** CHALLENGES **
1: Quote the piece on Scott McClellan word for word, starting at "So, now the" and ending at "his underwhelmed electorate.".
2: Render this sentence from the piece on Scott McClellan in Spanish: "Letting S2H go isn't going to fix problems; it's going to make them worse."
3: In the piece on Scott McClellan, whose war strategy were reporters pressing him about the president continuing to support?

So, now the dust has settled from last week's big announcements and departures, and President Bush is absolutely right in presuming that this will pacify his underwhelmed electorate.
And if you believe that, you probably also believe that we have a conservative in office right now.
Let's be honest, and let's start from the beginning. Scott McClellan has needed to go for a long time, but this is actually the one time I'm going to stand up for Scottie Too Hottie. I mean, the man is the biggest idiot to occupy that press room in a
long time, but when you're being bombarded by reporters as to why the president is continuing to support Donald Rumsfeld's obviously fucked-up war strategy, and when this is happening on a daily frickin' basis, how in the holy hell would
anyone figure out how to counter that? And besides all that crap, Scottie Mac has developed a certain reparte with the press -- not a good one, obviously, but one that has, for the most part, shielded the Administration Proper from a lot of attacks, mainly because a lot of the problems could easily be blamed on having a poor press secretary (or, if you want to look at it from the neocon end, a liberal press that does nothing but attack that press secretary). Letting S2H go isn't going to fix problems; it's going to make them worse. Now -- and keep in mind that I have nothing but loathing for Scott McClellan --, the Administration is charged with finding an outsider, somebody not within even the entire D.C. area but maybe a good ole boy from Texas or some other shit like that, rather than staying with a guy who, though incompetent, was
woefully incompetent. When the next guy isn't able to cover up the crap that TBA pulls, they're the ones who'll have egg on their faces, rather than Captain Scott.

** PROVIDED DATA **
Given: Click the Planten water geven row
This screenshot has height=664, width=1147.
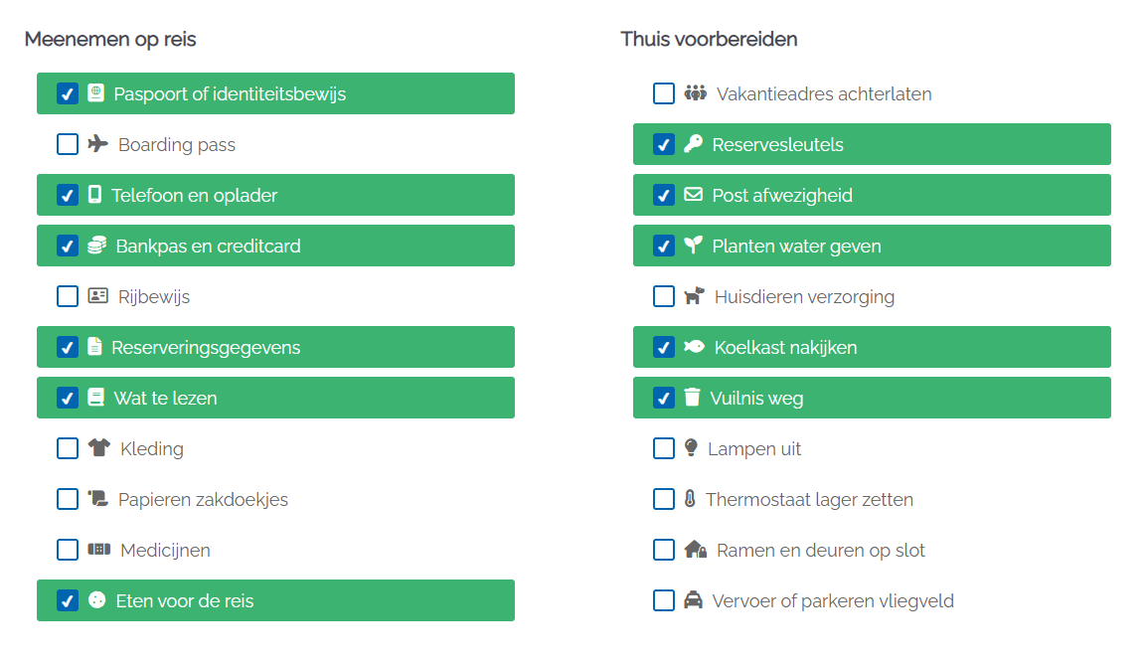Looking at the screenshot, I should pos(872,246).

** RESULTS BY TASK **
1:
So, now the dust has settled from last week's big announcements and departures, and President Bush is absolutely right in presuming that this will pacify his underwhelmed electorate.

2: Dejar ir a S2H no va a solucionar los problemas; los va a empeorar.

3: Donald Rumsfeld's.